━━━ Text section ━━━
Certainly, there were causes for optimism. The brand of Arab nationalism championed by President Nasser of Egypt gave a new sense of purpose to countries such as Tunisia, Morocco and Sudan as they enjoyed the first flush of independence in 1957. Algeria, the Gulf states and the British colony of Aden would soon follow. Many countries began to enjoy strong economic growth for the first time, driven by steadily rising oil export income and vigorous industrial programmes. Basic infrastructure such as roads, airports and the first desalination plants began to appear in the Gulf. The formation of Opec in September 1960 confirmed the new economic status of the region.

But political unrest was ever present. New ideologies and power play between the US and the USSR - as well as declining colonial powers such as the UK - did not augur well for stability. The bloody Iraqi revolution of 1958, and the republican rebellion and counterrevolution in Yemen in 1962, were traumatic events that would haunt those countries for many years.
━━━ Information given ━━━
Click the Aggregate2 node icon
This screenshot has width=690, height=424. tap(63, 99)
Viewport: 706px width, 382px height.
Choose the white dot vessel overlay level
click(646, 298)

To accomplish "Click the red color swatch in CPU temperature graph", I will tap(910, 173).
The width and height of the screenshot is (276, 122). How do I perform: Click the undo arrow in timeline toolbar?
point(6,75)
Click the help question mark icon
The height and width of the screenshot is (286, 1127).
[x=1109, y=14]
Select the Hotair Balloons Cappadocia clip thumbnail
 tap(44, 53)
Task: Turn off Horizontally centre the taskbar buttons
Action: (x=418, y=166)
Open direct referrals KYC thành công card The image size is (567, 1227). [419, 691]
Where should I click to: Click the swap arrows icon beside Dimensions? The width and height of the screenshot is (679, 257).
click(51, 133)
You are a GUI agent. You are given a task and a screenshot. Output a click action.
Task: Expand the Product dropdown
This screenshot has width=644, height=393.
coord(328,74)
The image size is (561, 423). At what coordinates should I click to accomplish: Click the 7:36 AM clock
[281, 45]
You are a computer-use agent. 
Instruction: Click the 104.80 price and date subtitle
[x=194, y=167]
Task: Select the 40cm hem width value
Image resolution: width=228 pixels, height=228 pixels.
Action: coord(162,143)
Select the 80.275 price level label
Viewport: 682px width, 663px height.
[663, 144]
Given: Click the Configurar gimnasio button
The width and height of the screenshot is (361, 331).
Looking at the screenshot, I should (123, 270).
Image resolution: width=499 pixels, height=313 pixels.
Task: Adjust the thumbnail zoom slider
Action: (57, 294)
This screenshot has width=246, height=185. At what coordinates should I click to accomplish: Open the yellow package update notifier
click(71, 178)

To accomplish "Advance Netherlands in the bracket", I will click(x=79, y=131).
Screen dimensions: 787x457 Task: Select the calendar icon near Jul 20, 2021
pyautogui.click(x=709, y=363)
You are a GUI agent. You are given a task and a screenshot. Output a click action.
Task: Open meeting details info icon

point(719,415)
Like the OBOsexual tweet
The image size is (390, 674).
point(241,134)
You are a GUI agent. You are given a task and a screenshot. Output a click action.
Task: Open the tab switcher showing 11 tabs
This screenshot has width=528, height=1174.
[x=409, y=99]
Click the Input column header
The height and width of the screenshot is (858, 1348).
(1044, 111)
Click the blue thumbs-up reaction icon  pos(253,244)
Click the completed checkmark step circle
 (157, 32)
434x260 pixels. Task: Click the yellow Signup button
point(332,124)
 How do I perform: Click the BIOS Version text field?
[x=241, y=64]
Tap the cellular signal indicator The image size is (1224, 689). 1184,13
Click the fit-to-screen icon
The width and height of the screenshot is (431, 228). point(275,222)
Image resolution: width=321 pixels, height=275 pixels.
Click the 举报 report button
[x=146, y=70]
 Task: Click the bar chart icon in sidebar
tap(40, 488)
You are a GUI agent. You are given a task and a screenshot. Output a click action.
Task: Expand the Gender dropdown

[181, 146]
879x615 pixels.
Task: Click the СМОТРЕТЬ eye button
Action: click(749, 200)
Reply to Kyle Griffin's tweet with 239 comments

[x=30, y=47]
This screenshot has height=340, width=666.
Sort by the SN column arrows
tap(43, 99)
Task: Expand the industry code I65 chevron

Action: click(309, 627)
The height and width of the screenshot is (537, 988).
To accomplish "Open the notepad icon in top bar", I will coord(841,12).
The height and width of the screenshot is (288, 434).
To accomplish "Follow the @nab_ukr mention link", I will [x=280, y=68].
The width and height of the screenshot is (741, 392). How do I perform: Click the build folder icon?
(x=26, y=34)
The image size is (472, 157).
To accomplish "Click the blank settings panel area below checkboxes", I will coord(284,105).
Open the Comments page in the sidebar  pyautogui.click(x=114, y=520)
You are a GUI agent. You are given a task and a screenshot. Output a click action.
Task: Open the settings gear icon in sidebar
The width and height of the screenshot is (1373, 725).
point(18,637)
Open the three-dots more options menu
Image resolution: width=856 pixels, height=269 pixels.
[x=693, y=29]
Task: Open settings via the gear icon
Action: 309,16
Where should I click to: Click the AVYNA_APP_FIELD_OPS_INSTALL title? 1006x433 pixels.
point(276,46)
━━━
Written request 1:
Answer from the Arab world text:
(a) Whose brand of Arab nationalism gave a new sense of purpose to newly independent countries?
(b) In what month and year was Opec formed?
(c) In what year did the Iraqi revolution take place?
Written request 2:
Return, word for word, the part of the Arab world text that opens with the words containing "But political unrest" and closes with "for many years.".
Rely only on the Arab world text for what comes next.

Right answer 1:
(a) President Nasser of Egypt
(b) September 1960
(c) 1958

Right answer 2:
But political unrest was ever present. New ideologies and power play between the US and the USSR - as well as declining colonial powers such as the UK - did not augur well for stability. The bloody Iraqi revolution of 1958, and the republican rebellion and counterrevolution in Yemen in 1962, were traumatic events that would haunt those countries for many years.